Re: [PATCH 0/4] Rework NVMe abort handling

From: James Smart <james.smart@broadcom.com>
To: Johannes Thumshirn <jthumshirn@suse.de>, Christoph Hellwig <hch@lst.de>
Cc: Sagi Grimberg <sagi@grimberg.me>,
	Keith Busch <keith.busch@intel.com>,
	Hannes Reinecke <hare@suse.de>, Ewan Milne <emilne@redhat.com>,
	Max Gurtovoy <maxg@mellanox.com>,
	Linux NVMe Mailinglist <linux-nvme@lists.infradead.org>,
	Linux Kernel Mailinglist <linux-kernel@vger.kernel.org>
Subject: Re: [PATCH 0/4] Rework NVMe abort handling
Date: Thu, 19 Jul 2018 08:00:01 -0700	[thread overview]
Message-ID: <d8da8faf-187e-6e19-7162-d6b5caddb563@broadcom.com> (raw)
In-Reply-To: <20180719141025.yveza2svhvc2r4lw@linux-x5ow.site>

On 7/19/2018 7:10 AM, Johannes Thumshirn wrote:
> On Thu, Jul 19, 2018 at 03:42:03PM +0200, Christoph Hellwig wrote:
>> Without even looking at the code yet:  why?  The nvme abort isn't
>> very useful, and due to the lack of ordering between different
>> queues almost harmful on fabrics.  What problem do you try to
>> solve?
> The problem I'm trying to solve here is really just single commands
> timing out because of i.e. a bad switch in between which causes frame
> loss somewhere.
>
> I know RDMA and FC are defined to be lossless but reality sometimes
> has a different view on this (can't talk too much for RDMA but I've
> had some nice bugs in SCSI due to faulty switches dropping odd
> frames).
>
> Of cause we can still do the big hammer if one command times out due
> to a misbehaving switch but we can also at least try to abort it. I
> know aborts are defined as best effort, but as we're in the error path
> anyways it doesn't hurt to at least try.
>
> This would give us a chance to recover from such situations, of cause
> given the target actually does something when receiving an abort.
>
> In the FC case we can even send an ABTS and try to abort the command
> on the FC side first, before doing it on NVMe. I'm not sure if we can
> do it on RDMA or PCIe as well.
>
> So the issue I'm trying to solve is easy, if one command times out for
> whatever reason, there's no need to go the big transport reset route
> before not even trying to recover from it. Possibly we should also try
> doing a queue reset if aborting failed before doing the transport
> reset.
>
> Byte,
> 	Johannes

I'm with Christoph.

It doesn't work that way... command delivery is very much tied to any 
command ordering delivery requirements as well as sqhd increment on the 
target, and response delivery is tied similarly tied to sqhd delivery to 
the host as well as ordering requirements on responses. With aborts as 
you're implementing, you drop those things.  Granted, Linux's lack of 
paying attention to SQHD (a problem waiting to happen in my mind) as 
well as not using fused commands (and no other commands yet requiring 
order) make it believe it can get away without it.

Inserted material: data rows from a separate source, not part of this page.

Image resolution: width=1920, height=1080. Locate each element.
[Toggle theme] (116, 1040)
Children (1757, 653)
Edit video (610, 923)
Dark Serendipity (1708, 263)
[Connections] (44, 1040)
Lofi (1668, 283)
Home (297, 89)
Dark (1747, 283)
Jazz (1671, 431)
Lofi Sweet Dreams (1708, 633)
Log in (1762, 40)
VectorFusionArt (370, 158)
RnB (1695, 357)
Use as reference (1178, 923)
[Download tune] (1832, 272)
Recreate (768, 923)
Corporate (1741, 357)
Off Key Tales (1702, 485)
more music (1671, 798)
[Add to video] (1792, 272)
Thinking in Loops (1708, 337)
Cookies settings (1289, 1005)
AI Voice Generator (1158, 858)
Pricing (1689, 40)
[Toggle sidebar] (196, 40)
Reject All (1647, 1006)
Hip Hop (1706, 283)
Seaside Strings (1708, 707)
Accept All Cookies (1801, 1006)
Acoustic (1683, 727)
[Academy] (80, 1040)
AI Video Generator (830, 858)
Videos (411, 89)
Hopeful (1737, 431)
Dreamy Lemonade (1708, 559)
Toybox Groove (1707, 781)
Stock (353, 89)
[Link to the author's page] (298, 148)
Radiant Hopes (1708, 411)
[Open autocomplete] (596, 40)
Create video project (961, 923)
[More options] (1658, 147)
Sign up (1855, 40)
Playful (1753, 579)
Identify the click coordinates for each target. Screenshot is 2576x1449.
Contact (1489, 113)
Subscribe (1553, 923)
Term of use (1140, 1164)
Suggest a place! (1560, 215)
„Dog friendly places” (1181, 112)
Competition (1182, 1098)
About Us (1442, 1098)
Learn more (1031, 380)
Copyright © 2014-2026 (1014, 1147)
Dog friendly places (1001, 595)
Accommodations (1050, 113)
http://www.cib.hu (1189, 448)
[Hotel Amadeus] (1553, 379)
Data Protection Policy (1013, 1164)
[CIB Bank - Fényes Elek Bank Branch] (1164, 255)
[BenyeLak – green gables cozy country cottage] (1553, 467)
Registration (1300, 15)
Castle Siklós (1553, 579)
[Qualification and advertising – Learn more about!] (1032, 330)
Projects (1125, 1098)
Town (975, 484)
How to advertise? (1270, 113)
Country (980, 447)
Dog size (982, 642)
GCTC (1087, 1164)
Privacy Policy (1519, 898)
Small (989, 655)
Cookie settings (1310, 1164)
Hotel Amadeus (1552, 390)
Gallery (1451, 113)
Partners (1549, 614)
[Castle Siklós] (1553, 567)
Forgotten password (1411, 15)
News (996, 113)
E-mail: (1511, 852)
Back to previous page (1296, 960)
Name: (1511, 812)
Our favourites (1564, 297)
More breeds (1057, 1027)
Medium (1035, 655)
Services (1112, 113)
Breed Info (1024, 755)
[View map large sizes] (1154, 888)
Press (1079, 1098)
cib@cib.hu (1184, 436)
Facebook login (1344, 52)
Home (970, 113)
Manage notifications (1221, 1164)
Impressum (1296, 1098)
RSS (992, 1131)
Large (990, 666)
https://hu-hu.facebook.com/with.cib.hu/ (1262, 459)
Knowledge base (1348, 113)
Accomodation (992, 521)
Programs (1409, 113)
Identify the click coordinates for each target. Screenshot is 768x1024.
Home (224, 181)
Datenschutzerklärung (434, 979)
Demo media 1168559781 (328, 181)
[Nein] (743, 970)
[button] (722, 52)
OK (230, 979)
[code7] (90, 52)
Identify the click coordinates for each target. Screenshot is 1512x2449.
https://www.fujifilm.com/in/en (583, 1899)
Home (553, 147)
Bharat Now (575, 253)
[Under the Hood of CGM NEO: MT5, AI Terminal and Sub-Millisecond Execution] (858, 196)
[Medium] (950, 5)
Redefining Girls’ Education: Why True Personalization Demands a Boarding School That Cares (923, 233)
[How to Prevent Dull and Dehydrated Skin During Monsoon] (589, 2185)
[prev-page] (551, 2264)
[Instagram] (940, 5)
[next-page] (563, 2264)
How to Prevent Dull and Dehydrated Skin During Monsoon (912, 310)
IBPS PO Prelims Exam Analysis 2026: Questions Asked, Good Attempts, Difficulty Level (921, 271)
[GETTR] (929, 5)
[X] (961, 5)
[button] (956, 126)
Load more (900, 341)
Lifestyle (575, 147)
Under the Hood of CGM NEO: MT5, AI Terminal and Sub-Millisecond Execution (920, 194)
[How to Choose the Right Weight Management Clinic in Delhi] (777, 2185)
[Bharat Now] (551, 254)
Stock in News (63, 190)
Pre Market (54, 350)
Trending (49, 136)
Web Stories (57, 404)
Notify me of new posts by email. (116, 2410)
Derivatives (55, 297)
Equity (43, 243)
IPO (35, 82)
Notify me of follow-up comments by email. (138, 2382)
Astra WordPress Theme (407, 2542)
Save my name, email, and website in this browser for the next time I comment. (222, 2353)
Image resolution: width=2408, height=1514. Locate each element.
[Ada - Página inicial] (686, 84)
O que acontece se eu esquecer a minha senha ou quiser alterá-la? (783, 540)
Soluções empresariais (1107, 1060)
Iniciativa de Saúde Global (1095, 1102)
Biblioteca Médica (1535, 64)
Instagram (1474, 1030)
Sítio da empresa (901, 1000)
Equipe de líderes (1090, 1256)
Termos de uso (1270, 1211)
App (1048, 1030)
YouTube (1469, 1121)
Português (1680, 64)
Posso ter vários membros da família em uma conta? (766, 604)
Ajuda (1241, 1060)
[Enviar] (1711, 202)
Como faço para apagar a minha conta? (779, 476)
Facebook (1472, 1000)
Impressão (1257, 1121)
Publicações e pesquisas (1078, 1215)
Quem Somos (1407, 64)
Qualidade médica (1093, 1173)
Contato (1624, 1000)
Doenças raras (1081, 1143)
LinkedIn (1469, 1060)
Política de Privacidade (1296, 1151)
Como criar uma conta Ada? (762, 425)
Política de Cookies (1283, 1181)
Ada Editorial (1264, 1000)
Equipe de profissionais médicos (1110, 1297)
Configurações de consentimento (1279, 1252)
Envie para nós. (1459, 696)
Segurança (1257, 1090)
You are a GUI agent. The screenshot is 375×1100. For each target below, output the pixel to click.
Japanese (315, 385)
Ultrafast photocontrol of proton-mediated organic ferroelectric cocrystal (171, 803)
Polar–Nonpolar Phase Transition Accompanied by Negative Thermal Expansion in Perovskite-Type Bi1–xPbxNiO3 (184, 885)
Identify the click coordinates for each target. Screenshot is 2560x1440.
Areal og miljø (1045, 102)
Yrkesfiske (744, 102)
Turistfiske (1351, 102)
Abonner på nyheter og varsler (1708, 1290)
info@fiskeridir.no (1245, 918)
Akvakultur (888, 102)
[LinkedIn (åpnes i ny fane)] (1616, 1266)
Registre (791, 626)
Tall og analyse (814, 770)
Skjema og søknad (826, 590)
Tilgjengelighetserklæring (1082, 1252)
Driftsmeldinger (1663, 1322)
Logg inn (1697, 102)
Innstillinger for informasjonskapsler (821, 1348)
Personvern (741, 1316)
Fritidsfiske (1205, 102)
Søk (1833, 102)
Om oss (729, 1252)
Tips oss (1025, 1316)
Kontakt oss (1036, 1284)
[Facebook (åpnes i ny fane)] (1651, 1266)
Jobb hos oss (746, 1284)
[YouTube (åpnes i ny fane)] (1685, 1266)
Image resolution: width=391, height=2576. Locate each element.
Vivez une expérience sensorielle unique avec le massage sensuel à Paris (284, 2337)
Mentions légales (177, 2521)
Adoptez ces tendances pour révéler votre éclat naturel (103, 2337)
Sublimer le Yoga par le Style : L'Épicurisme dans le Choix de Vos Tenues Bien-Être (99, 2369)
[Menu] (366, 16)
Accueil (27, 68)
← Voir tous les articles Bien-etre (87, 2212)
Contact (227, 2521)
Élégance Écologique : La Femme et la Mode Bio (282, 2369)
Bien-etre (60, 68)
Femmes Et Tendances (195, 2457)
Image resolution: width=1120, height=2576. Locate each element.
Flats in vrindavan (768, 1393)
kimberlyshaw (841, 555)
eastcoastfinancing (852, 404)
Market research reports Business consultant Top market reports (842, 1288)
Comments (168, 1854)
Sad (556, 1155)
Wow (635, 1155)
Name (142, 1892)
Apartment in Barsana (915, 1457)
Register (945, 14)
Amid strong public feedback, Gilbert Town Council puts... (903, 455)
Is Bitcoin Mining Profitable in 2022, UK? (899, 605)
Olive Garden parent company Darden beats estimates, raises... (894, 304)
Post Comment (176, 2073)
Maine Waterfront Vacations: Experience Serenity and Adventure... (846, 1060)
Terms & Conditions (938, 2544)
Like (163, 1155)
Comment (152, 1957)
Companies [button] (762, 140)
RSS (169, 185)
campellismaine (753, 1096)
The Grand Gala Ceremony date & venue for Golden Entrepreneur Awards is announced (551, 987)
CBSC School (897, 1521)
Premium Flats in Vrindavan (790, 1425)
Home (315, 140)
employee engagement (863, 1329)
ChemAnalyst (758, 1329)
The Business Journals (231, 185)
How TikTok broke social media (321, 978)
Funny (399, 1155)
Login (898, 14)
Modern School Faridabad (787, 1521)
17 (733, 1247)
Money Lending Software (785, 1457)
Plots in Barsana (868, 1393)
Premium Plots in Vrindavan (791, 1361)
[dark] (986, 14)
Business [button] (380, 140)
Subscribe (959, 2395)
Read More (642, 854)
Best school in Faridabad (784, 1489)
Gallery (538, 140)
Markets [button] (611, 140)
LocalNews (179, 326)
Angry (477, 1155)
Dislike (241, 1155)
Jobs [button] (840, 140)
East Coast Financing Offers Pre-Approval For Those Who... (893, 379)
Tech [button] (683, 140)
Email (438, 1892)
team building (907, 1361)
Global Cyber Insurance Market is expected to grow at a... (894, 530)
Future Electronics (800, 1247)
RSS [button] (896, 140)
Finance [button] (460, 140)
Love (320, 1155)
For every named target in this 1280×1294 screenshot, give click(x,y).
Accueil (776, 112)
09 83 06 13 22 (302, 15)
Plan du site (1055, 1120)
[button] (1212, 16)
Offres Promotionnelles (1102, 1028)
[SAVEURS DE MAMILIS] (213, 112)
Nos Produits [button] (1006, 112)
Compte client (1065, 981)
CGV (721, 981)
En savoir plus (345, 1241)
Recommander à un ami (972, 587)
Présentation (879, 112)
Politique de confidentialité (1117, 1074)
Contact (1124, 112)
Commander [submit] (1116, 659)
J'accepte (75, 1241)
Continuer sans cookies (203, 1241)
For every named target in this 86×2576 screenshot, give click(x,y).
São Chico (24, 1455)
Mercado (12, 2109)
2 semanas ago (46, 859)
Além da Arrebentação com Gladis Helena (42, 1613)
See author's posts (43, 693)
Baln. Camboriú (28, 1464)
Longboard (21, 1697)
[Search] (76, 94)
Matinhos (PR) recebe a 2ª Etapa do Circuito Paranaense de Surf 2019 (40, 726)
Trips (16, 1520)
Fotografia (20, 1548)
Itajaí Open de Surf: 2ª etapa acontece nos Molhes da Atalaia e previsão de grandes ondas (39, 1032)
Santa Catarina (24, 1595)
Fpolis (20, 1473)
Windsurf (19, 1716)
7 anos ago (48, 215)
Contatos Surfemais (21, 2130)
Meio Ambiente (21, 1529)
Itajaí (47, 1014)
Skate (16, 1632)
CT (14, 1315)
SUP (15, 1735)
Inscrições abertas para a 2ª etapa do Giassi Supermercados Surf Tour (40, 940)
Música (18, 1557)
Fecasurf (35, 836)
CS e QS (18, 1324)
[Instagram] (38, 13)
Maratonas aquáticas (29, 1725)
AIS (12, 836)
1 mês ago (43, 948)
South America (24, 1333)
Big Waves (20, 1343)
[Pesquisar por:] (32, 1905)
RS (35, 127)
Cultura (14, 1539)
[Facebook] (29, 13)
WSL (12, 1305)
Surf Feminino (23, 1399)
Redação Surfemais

You're going to confuse transports as there's no understanding in the 
transport protocol on what it means to abort/cancel a single io.   The 
specs are rather clear, and for a good reason, that non-delivery (the 
abort or cancellation) mandates connection teardown which in turn 
mandates association teardown. You will be creating non-standard 
implementations that will fail interoperability and compliance.

If you really want single io abort - implement it in the NVMe standard 
way with Aborts to the admin queue, subject to the ACL limit.  Then push 
on the targets to support deep ACL counts and honestly responding to 
ABORT, and there will still be race conditions between the ABORT and its 
command that will make an interesting retry policy. Or, wait for Fred 
Knights, new proposal on ABORTS.

-- james